Easter this year had a different flavor. The risen Christ is still alive in our lives. The Resurrection is not a theory or event of the past, but an experience that every day and every year we celebrate, not only to remember or fulfill the liturgical calendar, but to celebrate it as a foundational experience of faith that renews our commitment to the life lived in Christ Jesus, that revitalizes us and restores us to the life of grace and belonging to God who is born, grows, dies, resurrects and becomes Spirit to better mark his presence among us through real events, in which life is celebrated from the deepest part of our being. This is what I experienced this Easter: singing the Alleluia with the presence of 4 young people in our community.
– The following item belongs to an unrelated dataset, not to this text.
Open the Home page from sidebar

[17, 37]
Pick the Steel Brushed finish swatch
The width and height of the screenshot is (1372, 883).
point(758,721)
It was a reliving of 21 years ago when the babies arrived and today, I celebrate with them the joy and gratitude to the God of life who has guided and protected them. It is God who is present. Today I see His action in the life of these “babies”, and from the depths of my being, I let out a song of praise: Glory to God in the highest!!! To Him honor and praise! Who are these “girls” of God and why do I rejoice so much with their presence in my life? I will try to share a little about each of them:

The war in Angola has left many orphans and families divided, deaths, refugees and starvation. It was in these conditions that our precious girls came to us in our community in Kalandula mission. The presence of the MDRs in this community was a blessing for many families who were refugees from the war. Kalandula was called the mission of resistance.  In 2002, after the signing of the Peace Accords, many people came out of the jungle to the mission to ask for help, health support or hospitalization of patients in serious condition. They also brought us many newborn orphaned children. At that time, we had in the boarding school more than 20 girls and more than 15 boys under our care, with ages between 20 and 4 years old, each boy or girl came with his or her story. Some were orphans, others had parents who died in the Mission and the sisters did the funeral and took in the children at the boarding school, others had parents who had fled the war and never reappeared. But the case of these girls was different. It all started after the arrival of Peace, in April 2002, when the people who were hiding in the jungle returned to their villages of origin, all of them weakened by anemia, chronic diseases and malnutrition, they had nothing, no food, no salt, no oil, nothing!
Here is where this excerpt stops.